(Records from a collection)
******************************

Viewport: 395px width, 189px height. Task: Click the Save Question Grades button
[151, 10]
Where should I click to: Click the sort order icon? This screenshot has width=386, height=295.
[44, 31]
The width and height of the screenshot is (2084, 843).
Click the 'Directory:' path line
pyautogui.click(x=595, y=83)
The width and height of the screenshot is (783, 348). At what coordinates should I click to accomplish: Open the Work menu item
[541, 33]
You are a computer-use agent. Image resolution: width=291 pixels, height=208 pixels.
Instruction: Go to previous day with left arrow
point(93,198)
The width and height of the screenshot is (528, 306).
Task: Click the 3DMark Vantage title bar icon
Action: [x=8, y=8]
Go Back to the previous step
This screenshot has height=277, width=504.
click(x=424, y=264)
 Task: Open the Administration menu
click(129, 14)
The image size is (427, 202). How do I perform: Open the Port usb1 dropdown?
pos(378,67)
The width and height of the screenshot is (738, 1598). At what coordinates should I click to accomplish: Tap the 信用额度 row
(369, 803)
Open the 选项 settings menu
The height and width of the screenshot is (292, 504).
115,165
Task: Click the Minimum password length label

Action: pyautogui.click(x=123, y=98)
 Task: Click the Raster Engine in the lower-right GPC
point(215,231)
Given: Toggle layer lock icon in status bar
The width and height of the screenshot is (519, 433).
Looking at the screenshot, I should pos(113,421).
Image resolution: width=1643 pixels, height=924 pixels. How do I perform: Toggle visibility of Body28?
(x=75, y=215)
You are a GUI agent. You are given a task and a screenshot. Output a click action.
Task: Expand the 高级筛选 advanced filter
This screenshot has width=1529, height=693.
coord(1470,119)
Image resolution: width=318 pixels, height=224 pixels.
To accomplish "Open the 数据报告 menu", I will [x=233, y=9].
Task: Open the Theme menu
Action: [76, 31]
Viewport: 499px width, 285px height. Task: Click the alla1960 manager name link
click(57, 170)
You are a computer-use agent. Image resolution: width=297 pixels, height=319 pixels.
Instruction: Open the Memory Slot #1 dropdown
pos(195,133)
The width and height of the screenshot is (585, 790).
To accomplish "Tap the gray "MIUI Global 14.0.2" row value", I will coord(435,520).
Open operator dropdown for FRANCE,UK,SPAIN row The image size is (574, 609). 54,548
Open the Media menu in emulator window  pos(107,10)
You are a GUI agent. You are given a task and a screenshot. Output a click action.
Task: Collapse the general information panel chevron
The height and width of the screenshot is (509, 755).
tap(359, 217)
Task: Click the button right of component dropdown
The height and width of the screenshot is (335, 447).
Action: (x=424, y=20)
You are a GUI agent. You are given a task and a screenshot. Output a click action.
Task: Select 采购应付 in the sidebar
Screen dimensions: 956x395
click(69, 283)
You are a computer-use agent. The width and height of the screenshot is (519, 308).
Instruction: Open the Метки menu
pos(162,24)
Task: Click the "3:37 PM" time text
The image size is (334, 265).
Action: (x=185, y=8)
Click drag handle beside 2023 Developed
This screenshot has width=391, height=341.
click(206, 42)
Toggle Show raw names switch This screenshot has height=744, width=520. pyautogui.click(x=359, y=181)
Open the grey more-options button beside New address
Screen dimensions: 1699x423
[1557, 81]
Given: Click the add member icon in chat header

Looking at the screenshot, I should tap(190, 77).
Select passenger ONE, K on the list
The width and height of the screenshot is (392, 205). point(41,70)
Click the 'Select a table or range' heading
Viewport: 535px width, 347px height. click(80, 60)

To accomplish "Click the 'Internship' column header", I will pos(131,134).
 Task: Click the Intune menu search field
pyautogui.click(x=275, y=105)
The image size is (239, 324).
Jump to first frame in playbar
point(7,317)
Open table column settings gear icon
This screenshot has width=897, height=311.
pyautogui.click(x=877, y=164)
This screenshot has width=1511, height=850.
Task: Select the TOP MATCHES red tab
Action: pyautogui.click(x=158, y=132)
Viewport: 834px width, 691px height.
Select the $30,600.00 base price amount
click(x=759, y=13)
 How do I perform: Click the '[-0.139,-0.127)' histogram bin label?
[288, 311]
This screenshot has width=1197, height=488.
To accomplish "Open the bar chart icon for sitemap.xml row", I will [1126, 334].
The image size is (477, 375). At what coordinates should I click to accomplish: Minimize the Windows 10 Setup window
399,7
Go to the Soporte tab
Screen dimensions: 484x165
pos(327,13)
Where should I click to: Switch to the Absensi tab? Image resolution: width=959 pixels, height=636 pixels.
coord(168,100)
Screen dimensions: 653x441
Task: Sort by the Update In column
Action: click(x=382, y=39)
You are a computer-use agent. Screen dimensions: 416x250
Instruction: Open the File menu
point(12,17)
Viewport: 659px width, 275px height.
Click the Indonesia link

******************************

* [PROMPT]: Only the number should be given: the count of lines above that hold the word "agent".

* [RESPONSE TO THIS TASK]: 7